--- Available data ---
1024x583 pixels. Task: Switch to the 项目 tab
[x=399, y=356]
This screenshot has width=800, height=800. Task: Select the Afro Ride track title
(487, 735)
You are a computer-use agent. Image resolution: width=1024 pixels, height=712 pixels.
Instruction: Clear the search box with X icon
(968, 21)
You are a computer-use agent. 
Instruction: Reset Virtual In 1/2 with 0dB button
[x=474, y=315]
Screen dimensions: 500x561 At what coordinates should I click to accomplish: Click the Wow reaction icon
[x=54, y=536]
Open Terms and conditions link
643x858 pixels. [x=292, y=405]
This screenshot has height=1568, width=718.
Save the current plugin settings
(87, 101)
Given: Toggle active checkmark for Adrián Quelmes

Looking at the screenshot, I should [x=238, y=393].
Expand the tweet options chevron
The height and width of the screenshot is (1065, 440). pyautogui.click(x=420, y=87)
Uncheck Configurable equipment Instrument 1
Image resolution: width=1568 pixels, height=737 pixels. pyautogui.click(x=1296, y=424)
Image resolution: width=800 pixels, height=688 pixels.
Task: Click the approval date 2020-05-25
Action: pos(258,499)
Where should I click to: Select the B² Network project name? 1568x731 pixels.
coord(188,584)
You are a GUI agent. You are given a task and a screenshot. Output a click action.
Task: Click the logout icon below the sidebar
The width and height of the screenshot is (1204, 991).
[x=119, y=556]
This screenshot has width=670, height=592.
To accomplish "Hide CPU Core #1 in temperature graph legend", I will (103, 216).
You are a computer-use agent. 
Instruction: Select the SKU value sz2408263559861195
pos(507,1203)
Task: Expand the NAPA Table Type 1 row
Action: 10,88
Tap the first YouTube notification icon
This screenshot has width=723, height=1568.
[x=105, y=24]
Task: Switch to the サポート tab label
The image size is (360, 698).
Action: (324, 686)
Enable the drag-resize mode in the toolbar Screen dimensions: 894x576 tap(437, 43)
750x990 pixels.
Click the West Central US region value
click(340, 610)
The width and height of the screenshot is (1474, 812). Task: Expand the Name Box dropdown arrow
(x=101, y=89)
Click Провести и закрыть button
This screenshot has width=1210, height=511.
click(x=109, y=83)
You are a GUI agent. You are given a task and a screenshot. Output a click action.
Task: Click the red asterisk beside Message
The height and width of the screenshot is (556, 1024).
---
#### [Directions]
Retype each record, matching it exactly.

#### [Task output]
1024x583 pixels. Task: Switch to the 项目 tab
[x=399, y=356]
This screenshot has width=800, height=800. Task: Select the Afro Ride track title
(487, 735)
You are a computer-use agent. Image resolution: width=1024 pixels, height=712 pixels.
Instruction: Clear the search box with X icon
(968, 21)
You are a computer-use agent. 
Instruction: Reset Virtual In 1/2 with 0dB button
[x=474, y=315]
Screen dimensions: 500x561 At what coordinates should I click to accomplish: Click the Wow reaction icon
[x=54, y=536]
Open Terms and conditions link
643x858 pixels. [x=292, y=405]
This screenshot has height=1568, width=718.
Save the current plugin settings
(87, 101)
Given: Toggle active checkmark for Adrián Quelmes

Looking at the screenshot, I should [x=238, y=393].
Expand the tweet options chevron
The height and width of the screenshot is (1065, 440). pyautogui.click(x=420, y=87)
Uncheck Configurable equipment Instrument 1
Image resolution: width=1568 pixels, height=737 pixels. pyautogui.click(x=1296, y=424)
Image resolution: width=800 pixels, height=688 pixels.
Task: Click the approval date 2020-05-25
Action: pos(258,499)
Where should I click to: Select the B² Network project name? 1568x731 pixels.
coord(188,584)
You are a GUI agent. You are given a task and a screenshot. Output a click action.
Task: Click the logout icon below the sidebar
The width and height of the screenshot is (1204, 991).
[x=119, y=556]
This screenshot has width=670, height=592.
To accomplish "Hide CPU Core #1 in temperature graph legend", I will (103, 216).
You are a computer-use agent. 
Instruction: Select the SKU value sz2408263559861195
pos(507,1203)
Task: Expand the NAPA Table Type 1 row
Action: 10,88
Tap the first YouTube notification icon
This screenshot has width=723, height=1568.
[x=105, y=24]
Task: Switch to the サポート tab label
The image size is (360, 698).
Action: (324, 686)
Enable the drag-resize mode in the toolbar Screen dimensions: 894x576 tap(437, 43)
750x990 pixels.
Click the West Central US region value
click(340, 610)
The width and height of the screenshot is (1474, 812). Task: Expand the Name Box dropdown arrow
(x=101, y=89)
Click Провести и закрыть button
This screenshot has width=1210, height=511.
click(x=109, y=83)
You are a GUI agent. You are given a task and a screenshot. Output a click action.
Task: Click the red asterisk beside Message
The height and width of the screenshot is (556, 1024).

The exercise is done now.